### What you have to do:
Your answer should be one number, the count of lines in the entries holding the word "link".
Start of Records provided
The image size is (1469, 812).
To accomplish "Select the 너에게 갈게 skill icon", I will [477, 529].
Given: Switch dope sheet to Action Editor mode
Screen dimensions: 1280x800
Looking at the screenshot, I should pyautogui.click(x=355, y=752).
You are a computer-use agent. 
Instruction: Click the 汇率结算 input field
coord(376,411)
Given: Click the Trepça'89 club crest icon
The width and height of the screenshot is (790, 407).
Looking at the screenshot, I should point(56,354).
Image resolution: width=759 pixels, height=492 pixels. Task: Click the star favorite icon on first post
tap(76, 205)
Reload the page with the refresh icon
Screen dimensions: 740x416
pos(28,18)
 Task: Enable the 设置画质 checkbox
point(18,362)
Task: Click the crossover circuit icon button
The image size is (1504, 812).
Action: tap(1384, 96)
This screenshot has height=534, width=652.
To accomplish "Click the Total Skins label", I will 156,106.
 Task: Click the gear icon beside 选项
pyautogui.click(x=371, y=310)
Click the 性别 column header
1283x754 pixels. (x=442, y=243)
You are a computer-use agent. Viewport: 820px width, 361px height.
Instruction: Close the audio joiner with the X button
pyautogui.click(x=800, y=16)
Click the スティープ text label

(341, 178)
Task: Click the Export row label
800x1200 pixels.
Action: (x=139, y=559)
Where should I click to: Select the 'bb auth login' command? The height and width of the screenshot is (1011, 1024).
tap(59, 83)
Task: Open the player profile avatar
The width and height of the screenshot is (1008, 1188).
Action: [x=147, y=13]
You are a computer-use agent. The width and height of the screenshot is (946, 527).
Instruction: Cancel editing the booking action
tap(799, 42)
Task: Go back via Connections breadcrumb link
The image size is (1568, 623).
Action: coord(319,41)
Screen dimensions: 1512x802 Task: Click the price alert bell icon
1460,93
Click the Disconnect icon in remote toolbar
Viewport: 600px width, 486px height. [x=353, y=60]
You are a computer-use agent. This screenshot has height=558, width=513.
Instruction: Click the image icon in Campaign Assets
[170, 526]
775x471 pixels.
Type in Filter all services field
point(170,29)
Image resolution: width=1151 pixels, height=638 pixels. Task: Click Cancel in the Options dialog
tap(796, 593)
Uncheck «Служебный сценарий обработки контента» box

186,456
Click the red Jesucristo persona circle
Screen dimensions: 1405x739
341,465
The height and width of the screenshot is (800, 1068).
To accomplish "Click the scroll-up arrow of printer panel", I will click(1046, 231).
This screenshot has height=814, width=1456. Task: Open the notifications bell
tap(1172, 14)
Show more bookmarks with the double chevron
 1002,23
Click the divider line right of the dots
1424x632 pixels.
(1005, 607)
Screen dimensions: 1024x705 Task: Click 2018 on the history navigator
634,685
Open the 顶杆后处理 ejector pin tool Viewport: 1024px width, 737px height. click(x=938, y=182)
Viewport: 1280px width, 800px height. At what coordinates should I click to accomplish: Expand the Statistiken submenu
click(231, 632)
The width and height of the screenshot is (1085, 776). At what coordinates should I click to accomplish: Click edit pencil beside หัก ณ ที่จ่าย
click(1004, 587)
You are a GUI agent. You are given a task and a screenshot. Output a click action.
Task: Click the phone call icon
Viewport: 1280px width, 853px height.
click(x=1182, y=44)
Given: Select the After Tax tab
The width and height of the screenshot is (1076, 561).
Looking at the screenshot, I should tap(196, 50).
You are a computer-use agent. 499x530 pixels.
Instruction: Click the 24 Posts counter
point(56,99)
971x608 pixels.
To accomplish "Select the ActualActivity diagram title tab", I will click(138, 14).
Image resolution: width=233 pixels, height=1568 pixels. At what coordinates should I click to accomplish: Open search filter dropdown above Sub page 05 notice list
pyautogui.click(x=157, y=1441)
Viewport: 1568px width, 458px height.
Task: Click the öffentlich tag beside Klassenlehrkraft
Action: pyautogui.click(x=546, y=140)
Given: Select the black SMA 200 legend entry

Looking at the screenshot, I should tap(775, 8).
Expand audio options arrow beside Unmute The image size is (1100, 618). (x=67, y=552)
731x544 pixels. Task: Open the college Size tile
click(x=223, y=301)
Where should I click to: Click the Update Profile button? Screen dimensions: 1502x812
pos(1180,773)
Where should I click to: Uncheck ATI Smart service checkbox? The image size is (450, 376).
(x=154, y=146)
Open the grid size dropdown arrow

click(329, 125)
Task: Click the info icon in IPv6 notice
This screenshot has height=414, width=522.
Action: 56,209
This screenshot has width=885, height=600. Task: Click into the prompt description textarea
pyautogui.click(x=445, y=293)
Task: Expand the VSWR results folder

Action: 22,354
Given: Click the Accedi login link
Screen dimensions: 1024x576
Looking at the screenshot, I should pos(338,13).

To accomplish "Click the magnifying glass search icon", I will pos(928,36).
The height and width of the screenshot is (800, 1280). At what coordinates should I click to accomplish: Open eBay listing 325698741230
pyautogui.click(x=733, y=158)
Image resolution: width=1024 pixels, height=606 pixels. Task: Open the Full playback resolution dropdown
End of Records provided
### Problem solution:
2